### Exercise data
++++
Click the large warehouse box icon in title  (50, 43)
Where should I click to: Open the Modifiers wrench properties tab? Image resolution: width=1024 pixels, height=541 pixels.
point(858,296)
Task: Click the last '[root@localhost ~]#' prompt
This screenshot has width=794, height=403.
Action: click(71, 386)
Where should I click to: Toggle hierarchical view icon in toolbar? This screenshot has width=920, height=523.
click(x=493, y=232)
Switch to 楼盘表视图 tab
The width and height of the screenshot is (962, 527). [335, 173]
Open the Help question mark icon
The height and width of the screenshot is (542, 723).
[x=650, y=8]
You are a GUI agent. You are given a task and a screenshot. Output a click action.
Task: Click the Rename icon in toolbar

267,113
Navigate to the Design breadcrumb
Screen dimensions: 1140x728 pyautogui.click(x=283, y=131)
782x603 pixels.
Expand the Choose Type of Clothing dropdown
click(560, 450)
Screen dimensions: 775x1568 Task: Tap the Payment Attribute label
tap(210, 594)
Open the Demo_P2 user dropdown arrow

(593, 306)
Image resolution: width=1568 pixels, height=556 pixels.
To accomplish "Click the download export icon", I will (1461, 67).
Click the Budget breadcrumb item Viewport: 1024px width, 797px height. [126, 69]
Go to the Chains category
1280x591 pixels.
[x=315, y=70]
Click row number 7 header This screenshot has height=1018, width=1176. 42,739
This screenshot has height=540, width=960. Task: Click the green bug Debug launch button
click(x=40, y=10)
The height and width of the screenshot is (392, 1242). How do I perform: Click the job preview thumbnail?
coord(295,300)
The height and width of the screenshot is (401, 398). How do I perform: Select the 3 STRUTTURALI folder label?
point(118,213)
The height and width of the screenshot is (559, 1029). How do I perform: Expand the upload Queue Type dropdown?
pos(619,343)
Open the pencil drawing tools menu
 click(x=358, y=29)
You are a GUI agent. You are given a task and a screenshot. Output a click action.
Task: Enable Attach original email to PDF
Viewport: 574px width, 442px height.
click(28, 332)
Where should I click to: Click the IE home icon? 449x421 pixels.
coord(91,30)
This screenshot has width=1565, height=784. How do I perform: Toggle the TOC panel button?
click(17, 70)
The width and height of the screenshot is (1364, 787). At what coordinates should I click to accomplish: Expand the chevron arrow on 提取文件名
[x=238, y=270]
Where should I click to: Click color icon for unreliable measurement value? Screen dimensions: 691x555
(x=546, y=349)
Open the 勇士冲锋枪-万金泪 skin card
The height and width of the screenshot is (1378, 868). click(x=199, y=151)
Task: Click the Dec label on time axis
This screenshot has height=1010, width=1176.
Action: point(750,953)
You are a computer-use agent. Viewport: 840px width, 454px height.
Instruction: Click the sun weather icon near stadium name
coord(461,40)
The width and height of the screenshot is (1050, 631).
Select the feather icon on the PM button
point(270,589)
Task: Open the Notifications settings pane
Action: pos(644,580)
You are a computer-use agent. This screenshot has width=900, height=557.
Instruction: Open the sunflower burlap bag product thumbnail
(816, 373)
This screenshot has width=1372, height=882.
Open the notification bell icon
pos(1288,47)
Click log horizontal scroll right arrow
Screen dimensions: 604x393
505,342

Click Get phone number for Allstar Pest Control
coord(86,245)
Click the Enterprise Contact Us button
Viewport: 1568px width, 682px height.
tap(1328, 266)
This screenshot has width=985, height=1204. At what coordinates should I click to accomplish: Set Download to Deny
++++
Only the lines from the one containing "Select the feather icon on the PM button" through the last line of the records are to be set down, exactly as they appear.

Select the feather icon on the PM button
point(270,589)
Task: Open the Notifications settings pane
Action: pos(644,580)
You are a computer-use agent. This screenshot has width=900, height=557.
Instruction: Open the sunflower burlap bag product thumbnail
(816, 373)
This screenshot has width=1372, height=882.
Open the notification bell icon
pos(1288,47)
Click log horizontal scroll right arrow
Screen dimensions: 604x393
505,342

Click Get phone number for Allstar Pest Control
coord(86,245)
Click the Enterprise Contact Us button
Viewport: 1568px width, 682px height.
tap(1328, 266)
This screenshot has width=985, height=1204. At what coordinates should I click to accomplish: Set Download to Deny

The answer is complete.